Selon elle, ces derniers ont un impact direct sur l’augmentation constante du volume des déchets ménagers produits quotidiennement. «Ces problèmes, communs à toutes les villes algériennes, se caractérisent par une urbanisation non maîtrisée.
Aujourd’hui, les moyens matériels et humains des services publics n’arrivent pas à prendre en charge de manière efficace la gestion (transport, collecte, élimination...) des déchets dont la quantité quotidienne produite par habitant est d’environ 0,80 kg/personne/jour», a-t-elle relevé.
Le Dr Arezki Akerkar, enseignant à l’université Abderrahmane Mira de Béjaïa, estime que la coopération décentralisée dans le domaine de l’hygiène peut propulser des dynamiques d’amélioration urbaine et sociale dans les villes.
Il cite le cas spécifique du partenariat franco-algérien, entre les villes de Mulhouse et d’El Khroub. «Cette coopération dégage des perspectives qui montreraient les potentialités créatrices de ce processus collectif qui se construit sur la base de négociation de transactions sociales entre ces acteurs, dans une démarche réflexive qui combine la prise de distance et la prise de conscience des compétences sur les territoires», précise le même chercheur. Par ailleurs, l’emploi est également un facteur fondamental dans les stratégies de gestion en milieu urbain.
Le Dr Mohammed Kheznadji, maître de conférences à l’UMMTO, explique, pour sa part, que l’emploi est une question essentielle pour le développement socio-économique des villes.

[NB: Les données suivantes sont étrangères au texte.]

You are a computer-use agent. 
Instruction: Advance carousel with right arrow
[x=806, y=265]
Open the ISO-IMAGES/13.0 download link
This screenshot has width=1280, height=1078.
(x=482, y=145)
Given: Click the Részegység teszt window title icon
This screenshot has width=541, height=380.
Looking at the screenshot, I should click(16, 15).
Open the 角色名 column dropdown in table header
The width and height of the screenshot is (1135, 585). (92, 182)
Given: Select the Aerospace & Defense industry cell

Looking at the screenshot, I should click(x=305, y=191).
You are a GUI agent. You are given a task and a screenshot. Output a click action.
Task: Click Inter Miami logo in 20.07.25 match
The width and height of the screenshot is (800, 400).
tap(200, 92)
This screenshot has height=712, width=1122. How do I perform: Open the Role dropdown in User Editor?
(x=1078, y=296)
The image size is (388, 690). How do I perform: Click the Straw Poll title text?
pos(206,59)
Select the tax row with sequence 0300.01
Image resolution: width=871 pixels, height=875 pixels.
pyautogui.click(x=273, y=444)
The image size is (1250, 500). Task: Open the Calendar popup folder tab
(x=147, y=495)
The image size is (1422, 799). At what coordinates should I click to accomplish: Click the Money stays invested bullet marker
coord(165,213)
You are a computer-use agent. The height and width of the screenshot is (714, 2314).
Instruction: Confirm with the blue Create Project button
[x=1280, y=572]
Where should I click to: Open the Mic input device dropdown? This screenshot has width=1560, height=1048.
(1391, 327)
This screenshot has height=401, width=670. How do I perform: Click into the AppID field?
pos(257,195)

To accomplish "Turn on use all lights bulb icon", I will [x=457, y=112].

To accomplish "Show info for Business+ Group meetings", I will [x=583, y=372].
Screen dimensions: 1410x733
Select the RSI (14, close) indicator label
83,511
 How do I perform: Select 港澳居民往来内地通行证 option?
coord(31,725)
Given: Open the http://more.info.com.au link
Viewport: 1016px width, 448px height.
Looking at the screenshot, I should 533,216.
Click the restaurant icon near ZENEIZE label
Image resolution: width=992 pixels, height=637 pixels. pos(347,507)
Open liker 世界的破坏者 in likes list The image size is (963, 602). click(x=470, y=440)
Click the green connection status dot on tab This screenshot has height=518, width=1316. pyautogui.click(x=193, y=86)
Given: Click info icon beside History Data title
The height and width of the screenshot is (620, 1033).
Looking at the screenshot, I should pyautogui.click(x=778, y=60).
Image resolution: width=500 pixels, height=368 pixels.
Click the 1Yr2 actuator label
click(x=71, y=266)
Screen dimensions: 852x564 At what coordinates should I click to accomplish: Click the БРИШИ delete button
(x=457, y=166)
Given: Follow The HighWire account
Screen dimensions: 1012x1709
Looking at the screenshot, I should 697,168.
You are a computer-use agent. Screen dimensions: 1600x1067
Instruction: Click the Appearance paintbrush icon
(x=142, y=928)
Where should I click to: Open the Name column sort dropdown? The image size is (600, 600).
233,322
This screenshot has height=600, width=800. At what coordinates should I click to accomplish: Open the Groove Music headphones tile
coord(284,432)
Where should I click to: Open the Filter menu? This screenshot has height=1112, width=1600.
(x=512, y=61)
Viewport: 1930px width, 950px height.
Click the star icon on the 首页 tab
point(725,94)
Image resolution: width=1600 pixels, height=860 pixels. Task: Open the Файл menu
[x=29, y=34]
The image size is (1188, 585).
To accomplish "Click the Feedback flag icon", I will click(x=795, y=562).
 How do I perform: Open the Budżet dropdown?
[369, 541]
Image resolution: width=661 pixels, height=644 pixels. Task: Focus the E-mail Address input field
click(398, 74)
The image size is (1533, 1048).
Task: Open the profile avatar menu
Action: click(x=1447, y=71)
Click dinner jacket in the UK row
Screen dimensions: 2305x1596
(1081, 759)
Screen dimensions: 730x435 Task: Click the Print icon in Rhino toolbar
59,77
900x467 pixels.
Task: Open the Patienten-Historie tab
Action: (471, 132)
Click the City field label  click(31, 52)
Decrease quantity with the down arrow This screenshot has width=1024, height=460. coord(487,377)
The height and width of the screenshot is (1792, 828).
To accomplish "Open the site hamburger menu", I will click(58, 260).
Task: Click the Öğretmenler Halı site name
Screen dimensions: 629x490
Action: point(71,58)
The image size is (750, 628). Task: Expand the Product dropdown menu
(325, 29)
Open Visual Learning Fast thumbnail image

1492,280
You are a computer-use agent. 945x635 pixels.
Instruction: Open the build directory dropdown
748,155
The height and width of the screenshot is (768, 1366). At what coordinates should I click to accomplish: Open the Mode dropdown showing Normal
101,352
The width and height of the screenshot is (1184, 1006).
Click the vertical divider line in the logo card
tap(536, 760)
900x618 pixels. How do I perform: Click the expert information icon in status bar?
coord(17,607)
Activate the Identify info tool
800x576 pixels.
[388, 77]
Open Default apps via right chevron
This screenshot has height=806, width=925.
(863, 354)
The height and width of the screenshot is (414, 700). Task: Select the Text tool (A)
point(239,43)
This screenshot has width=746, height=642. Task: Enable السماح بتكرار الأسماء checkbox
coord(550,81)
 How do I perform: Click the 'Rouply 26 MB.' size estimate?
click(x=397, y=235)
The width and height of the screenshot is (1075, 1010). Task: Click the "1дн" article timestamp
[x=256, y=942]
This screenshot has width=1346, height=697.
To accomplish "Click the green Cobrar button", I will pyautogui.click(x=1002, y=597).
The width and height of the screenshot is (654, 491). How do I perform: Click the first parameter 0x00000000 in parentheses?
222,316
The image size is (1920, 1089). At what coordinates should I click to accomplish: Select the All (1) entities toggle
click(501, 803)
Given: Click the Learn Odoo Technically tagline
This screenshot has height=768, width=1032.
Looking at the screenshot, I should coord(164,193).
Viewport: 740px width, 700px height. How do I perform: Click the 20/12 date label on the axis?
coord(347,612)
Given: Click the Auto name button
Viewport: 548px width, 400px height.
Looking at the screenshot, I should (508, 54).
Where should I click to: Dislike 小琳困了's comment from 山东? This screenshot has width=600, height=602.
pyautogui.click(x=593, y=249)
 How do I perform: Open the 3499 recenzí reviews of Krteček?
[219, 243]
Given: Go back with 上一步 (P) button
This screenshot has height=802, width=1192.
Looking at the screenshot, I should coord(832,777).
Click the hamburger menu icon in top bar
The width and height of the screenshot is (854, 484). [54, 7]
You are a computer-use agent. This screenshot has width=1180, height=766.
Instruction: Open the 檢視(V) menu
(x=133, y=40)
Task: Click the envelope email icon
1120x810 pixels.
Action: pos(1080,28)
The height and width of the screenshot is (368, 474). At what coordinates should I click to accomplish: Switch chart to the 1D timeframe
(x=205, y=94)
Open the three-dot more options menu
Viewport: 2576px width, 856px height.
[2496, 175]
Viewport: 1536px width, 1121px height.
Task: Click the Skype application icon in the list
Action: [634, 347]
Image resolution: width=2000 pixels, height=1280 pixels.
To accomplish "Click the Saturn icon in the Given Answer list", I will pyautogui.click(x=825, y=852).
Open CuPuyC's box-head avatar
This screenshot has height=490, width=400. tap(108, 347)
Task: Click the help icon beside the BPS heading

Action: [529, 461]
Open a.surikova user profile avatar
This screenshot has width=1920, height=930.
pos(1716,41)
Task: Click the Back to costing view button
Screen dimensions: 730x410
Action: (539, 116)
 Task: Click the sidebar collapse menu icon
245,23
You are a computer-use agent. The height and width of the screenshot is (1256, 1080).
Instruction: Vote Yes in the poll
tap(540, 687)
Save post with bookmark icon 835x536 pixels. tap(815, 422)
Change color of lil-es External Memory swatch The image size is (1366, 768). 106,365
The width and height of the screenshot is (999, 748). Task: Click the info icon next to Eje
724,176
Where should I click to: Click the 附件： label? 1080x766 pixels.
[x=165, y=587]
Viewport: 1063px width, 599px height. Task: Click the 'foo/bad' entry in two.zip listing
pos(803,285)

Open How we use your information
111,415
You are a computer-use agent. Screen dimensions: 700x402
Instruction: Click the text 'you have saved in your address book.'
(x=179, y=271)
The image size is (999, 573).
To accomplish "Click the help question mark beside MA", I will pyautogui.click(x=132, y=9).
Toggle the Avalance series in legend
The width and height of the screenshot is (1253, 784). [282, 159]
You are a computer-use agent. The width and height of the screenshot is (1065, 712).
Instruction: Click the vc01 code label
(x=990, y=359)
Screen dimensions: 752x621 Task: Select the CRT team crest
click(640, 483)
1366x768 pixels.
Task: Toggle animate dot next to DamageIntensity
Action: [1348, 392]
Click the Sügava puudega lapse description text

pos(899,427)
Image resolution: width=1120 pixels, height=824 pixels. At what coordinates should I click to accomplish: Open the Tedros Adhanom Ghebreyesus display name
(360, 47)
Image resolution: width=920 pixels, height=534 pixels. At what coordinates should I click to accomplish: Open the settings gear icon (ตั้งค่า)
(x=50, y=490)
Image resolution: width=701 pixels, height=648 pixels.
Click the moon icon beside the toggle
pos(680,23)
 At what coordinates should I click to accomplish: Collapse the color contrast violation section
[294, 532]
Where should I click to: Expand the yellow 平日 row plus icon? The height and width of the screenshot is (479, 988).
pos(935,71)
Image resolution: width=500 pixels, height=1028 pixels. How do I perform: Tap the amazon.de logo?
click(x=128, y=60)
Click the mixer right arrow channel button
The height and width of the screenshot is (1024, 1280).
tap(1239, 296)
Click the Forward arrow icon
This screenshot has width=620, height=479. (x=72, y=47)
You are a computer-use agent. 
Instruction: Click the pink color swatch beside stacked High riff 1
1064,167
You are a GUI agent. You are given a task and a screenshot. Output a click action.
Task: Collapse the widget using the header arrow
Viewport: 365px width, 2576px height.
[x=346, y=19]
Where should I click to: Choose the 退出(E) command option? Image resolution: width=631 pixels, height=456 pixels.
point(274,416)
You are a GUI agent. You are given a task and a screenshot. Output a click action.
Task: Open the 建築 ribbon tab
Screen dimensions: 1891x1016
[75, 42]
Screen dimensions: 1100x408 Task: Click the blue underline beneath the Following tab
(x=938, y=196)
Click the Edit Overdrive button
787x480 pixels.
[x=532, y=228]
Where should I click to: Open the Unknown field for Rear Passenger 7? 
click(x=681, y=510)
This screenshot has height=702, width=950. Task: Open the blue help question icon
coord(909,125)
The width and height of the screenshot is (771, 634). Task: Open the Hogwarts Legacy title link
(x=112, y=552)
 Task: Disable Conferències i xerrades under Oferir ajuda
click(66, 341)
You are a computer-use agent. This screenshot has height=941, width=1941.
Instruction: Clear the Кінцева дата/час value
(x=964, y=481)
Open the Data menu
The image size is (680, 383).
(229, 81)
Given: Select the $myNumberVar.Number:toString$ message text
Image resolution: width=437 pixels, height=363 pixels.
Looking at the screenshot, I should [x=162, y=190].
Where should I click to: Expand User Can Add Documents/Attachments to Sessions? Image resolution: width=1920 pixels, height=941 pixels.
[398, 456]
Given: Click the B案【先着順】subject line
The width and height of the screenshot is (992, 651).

Il s’agit, en effet, de l’un des facteurs des flux vers les villes, surtout lorsqu’on sait que plusieurs communes de Tizi Ouzou sont déshéritées, elles ne présentent pas de perspective d’insertion professionnelle. «La ville offre une multitude d’opportunités d’emploi, mais présente également des défis en termes de concurrence, de diversité des emplois et de conditions de travail.
Les défis majeurs liés à l’emploi dans les milieux urbains sont nombreux, nous pouvons citer le chômage urbain, les inégalités socioéconomiques, la répartition spatiale de l’emploi, l’emploi informel, l’employabilité, la transition numérique, la migration liée au travail…», a-t-il fait remarquer.
En somme, revoir de fond en comble tous les aspects liés à l’urbanisation du chef-lieu de la wilaya de Tizi Ouzou s’avère inéluctable pour en faire une ville durable et désirable.